Define $Mod_R$ ACC and prove if $Mod_S\cong Mod_R$ as category and $Mod_R$ has acc, then $Mod_S$ has acc. More specifically $S$ is noetherian.
I think it suffices to define noetherian objects in $Mod_R$. Noetherian objects $M\in Mod_R$ are given any finite $n$ such that if there is exact sequence $R^n\to M\to 0$, then $M$ has the standard definition of ACC condition(any ascending chain of $M$ stabilizes).
It is clear that $Mod_S\cong Mod_R$ implies there are two exact functors $F:Mod_S\to Mod_R$ and $G:Mod_R\to Mod_S$ by adjoint functor theorem. By adjoint functor theorem, both $F,G$ preserve direct limit and products.
If I can show $S$ noetherian, I am done. It is not clear that $F(S)$ would be a finitely generated object(i.e. there will be $R^m\to F(S)\to 0$ exact sequence).
The following are my questions.
Does $F$ or $G$ preserve direct sum or direct products? I think they do by adjoint functor theorem unless I made big mistake somewhere. Since both $FG,GF$ are natually isomorphic to $1_R,1_S$, it does not matter which one is treated as left or which one is treated as right?
Why $F(S)$ would be a f.g object in $Mod_R$ category? I think I need some how identify $R^m\to F(S)\to 0$ as exact here in order to conclude that $S$ is noetherian. How do I argue $m<\infty$?
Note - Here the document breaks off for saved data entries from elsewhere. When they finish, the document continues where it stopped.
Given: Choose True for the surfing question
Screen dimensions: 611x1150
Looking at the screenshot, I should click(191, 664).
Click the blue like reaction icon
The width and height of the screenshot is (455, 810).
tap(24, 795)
If $F:A\to B$ is an equivalence of categories, show that for all objects $x$ in $A$ the functor induces an isomorphism from the poset of subobjects of $x$ to that of $F(x)$.
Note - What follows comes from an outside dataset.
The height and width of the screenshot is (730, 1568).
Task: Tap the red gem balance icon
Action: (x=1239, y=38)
Now in your situation, the equivalence maps $R$ to $F(R)$, which is a projective generator in $Mod_S$. If $R$ is noetherian, then $F(R)$ is noetherian. Since $F(R)$ is a generator, there is a surjection from a direct sum of copies of $F(R)$ to $S$, and since $S$ is generated by $1$, there is in fact sich a map on a finite direct sum of copies of $F(R)$. It follows that $S$ is noetherian, as it is a quotient of a noetherian $S$-module.